Work order ::
Please give the data again in full, exactly as provided.

+===+

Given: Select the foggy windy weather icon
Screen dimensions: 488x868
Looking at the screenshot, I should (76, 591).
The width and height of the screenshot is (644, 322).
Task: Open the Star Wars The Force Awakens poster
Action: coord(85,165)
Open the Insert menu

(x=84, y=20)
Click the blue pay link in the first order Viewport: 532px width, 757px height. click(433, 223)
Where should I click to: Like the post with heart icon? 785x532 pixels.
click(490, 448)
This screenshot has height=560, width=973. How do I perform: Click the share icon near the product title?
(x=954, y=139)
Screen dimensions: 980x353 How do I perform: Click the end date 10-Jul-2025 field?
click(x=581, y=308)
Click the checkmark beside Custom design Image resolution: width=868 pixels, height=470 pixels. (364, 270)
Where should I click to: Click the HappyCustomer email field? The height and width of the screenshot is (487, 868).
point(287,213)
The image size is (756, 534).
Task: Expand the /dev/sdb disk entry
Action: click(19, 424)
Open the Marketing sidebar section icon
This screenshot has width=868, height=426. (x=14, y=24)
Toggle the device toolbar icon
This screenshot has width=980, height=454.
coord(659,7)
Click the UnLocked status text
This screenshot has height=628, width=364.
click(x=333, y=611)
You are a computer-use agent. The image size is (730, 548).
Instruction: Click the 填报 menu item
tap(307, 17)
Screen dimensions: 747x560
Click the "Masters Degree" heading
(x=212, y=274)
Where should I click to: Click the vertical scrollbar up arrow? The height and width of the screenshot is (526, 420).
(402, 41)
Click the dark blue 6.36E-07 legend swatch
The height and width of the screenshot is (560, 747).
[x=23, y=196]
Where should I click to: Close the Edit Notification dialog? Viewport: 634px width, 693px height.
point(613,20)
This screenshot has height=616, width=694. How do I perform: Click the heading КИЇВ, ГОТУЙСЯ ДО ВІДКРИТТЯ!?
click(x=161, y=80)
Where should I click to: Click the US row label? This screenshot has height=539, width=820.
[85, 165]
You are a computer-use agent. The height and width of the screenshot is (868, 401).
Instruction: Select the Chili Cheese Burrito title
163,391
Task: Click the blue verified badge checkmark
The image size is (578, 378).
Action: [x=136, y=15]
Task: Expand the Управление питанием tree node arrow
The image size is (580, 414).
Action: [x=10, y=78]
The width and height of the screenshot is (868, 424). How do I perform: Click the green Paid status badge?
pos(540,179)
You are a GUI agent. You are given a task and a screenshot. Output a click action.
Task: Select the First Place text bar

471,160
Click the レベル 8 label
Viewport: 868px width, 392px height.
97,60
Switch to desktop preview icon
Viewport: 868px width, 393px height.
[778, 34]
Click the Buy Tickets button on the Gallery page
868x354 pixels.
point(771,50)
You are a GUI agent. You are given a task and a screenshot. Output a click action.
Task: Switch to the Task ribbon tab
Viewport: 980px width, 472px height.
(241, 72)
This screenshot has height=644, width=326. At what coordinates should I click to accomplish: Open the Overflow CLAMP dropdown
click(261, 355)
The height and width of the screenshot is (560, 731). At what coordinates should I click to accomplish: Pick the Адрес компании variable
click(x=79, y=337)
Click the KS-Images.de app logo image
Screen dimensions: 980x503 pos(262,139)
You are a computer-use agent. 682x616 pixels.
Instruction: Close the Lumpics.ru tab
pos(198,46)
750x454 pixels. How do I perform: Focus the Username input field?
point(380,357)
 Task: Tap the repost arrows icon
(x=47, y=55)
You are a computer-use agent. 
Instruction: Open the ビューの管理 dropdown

+===+

Exercise result ::
Given: Select the foggy windy weather icon
Screen dimensions: 488x868
Looking at the screenshot, I should (76, 591).
The width and height of the screenshot is (644, 322).
Task: Open the Star Wars The Force Awakens poster
Action: coord(85,165)
Open the Insert menu

(x=84, y=20)
Click the blue pay link in the first order Viewport: 532px width, 757px height. click(433, 223)
Where should I click to: Like the post with heart icon? 785x532 pixels.
click(490, 448)
This screenshot has height=560, width=973. How do I perform: Click the share icon near the product title?
(x=954, y=139)
Screen dimensions: 980x353 How do I perform: Click the end date 10-Jul-2025 field?
click(x=581, y=308)
Click the checkmark beside Custom design Image resolution: width=868 pixels, height=470 pixels. (364, 270)
Where should I click to: Click the HappyCustomer email field? The height and width of the screenshot is (487, 868).
point(287,213)
The image size is (756, 534).
Task: Expand the /dev/sdb disk entry
Action: click(19, 424)
Open the Marketing sidebar section icon
This screenshot has width=868, height=426. (x=14, y=24)
Toggle the device toolbar icon
This screenshot has width=980, height=454.
coord(659,7)
Click the UnLocked status text
This screenshot has height=628, width=364.
click(x=333, y=611)
You are a computer-use agent. The image size is (730, 548).
Instruction: Click the 填报 menu item
tap(307, 17)
Screen dimensions: 747x560
Click the "Masters Degree" heading
(x=212, y=274)
Where should I click to: Click the vertical scrollbar up arrow? The height and width of the screenshot is (526, 420).
(402, 41)
Click the dark blue 6.36E-07 legend swatch
The height and width of the screenshot is (560, 747).
[x=23, y=196]
Where should I click to: Close the Edit Notification dialog? Viewport: 634px width, 693px height.
point(613,20)
This screenshot has height=616, width=694. How do I perform: Click the heading КИЇВ, ГОТУЙСЯ ДО ВІДКРИТТЯ!?
click(x=161, y=80)
Where should I click to: Click the US row label? This screenshot has height=539, width=820.
[85, 165]
You are a computer-use agent. The height and width of the screenshot is (868, 401).
Instruction: Select the Chili Cheese Burrito title
163,391
Task: Click the blue verified badge checkmark
The image size is (578, 378).
Action: [x=136, y=15]
Task: Expand the Управление питанием tree node arrow
The image size is (580, 414).
Action: [x=10, y=78]
The width and height of the screenshot is (868, 424). How do I perform: Click the green Paid status badge?
pos(540,179)
You are a GUI agent. You are given a task and a screenshot. Output a click action.
Task: Select the First Place text bar

471,160
Click the レベル 8 label
Viewport: 868px width, 392px height.
97,60
Switch to desktop preview icon
Viewport: 868px width, 393px height.
[778, 34]
Click the Buy Tickets button on the Gallery page
868x354 pixels.
point(771,50)
You are a GUI agent. You are given a task and a screenshot. Output a click action.
Task: Switch to the Task ribbon tab
Viewport: 980px width, 472px height.
(241, 72)
This screenshot has height=644, width=326. At what coordinates should I click to accomplish: Open the Overflow CLAMP dropdown
click(261, 355)
The height and width of the screenshot is (560, 731). At what coordinates should I click to accomplish: Pick the Адрес компании variable
click(x=79, y=337)
Click the KS-Images.de app logo image
Screen dimensions: 980x503 pos(262,139)
You are a computer-use agent. 682x616 pixels.
Instruction: Close the Lumpics.ru tab
pos(198,46)
750x454 pixels. How do I perform: Focus the Username input field?
point(380,357)
 Task: Tap the repost arrows icon
(x=47, y=55)
You are a computer-use agent. 
Instruction: Open the ビューの管理 dropdown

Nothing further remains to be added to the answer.